What to do:
Reproduce the following material verbatim, preserving every line, character, and space without alteration.

Input data:
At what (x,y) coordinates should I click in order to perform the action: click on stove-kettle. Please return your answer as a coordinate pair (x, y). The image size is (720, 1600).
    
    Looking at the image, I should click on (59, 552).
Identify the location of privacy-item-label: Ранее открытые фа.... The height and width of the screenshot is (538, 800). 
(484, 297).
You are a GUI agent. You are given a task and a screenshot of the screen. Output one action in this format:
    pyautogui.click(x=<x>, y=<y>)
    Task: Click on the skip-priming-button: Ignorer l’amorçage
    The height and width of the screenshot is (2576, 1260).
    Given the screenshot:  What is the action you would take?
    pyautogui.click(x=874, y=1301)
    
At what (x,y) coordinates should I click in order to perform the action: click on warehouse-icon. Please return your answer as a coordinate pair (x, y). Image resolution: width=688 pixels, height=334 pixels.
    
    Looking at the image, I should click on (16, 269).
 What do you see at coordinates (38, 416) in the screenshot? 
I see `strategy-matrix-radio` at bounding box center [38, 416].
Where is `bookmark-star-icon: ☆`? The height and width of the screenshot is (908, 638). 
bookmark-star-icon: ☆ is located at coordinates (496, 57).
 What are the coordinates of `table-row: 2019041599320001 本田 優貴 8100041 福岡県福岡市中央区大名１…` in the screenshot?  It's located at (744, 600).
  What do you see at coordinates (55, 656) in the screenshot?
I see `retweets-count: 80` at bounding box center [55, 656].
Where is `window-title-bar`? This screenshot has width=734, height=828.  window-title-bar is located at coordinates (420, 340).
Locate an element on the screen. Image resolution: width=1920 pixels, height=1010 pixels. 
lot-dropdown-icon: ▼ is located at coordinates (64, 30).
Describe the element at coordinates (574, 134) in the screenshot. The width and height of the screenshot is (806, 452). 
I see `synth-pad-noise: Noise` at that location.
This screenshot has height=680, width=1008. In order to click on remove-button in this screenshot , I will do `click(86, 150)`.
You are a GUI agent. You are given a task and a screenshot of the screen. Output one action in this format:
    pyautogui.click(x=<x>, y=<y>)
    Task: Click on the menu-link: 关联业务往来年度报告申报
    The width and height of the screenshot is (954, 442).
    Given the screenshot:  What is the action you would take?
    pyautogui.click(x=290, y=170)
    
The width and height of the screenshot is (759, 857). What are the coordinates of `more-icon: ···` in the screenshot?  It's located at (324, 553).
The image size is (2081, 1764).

Task solution:
At what (x,y) coordinates should I click in order to perform the action: click on stove-kettle. Please return your answer as a coordinate pair (x, y). The image size is (720, 1600).
    
    Looking at the image, I should click on (59, 552).
Identify the location of privacy-item-label: Ранее открытые фа.... The height and width of the screenshot is (538, 800). 
(484, 297).
You are a GUI agent. You are given a task and a screenshot of the screen. Output one action in this format:
    pyautogui.click(x=<x>, y=<y>)
    Task: Click on the skip-priming-button: Ignorer l’amorçage
    The height and width of the screenshot is (2576, 1260).
    Given the screenshot:  What is the action you would take?
    pyautogui.click(x=874, y=1301)
    
At what (x,y) coordinates should I click in order to perform the action: click on warehouse-icon. Please return your answer as a coordinate pair (x, y). Image resolution: width=688 pixels, height=334 pixels.
    
    Looking at the image, I should click on (16, 269).
 What do you see at coordinates (38, 416) in the screenshot? 
I see `strategy-matrix-radio` at bounding box center [38, 416].
Where is `bookmark-star-icon: ☆`? The height and width of the screenshot is (908, 638). 
bookmark-star-icon: ☆ is located at coordinates (496, 57).
 What are the coordinates of `table-row: 2019041599320001 本田 優貴 8100041 福岡県福岡市中央区大名１…` in the screenshot?  It's located at (744, 600).
  What do you see at coordinates (55, 656) in the screenshot?
I see `retweets-count: 80` at bounding box center [55, 656].
Where is `window-title-bar`? This screenshot has width=734, height=828.  window-title-bar is located at coordinates (420, 340).
Locate an element on the screen. Image resolution: width=1920 pixels, height=1010 pixels. 
lot-dropdown-icon: ▼ is located at coordinates (64, 30).
Describe the element at coordinates (574, 134) in the screenshot. The width and height of the screenshot is (806, 452). 
I see `synth-pad-noise: Noise` at that location.
This screenshot has height=680, width=1008. In order to click on remove-button in this screenshot , I will do `click(86, 150)`.
You are a GUI agent. You are given a task and a screenshot of the screen. Output one action in this format:
    pyautogui.click(x=<x>, y=<y>)
    Task: Click on the menu-link: 关联业务往来年度报告申报
    The width and height of the screenshot is (954, 442).
    Given the screenshot:  What is the action you would take?
    pyautogui.click(x=290, y=170)
    
The width and height of the screenshot is (759, 857). What are the coordinates of `more-icon: ···` in the screenshot?  It's located at (324, 553).
The image size is (2081, 1764).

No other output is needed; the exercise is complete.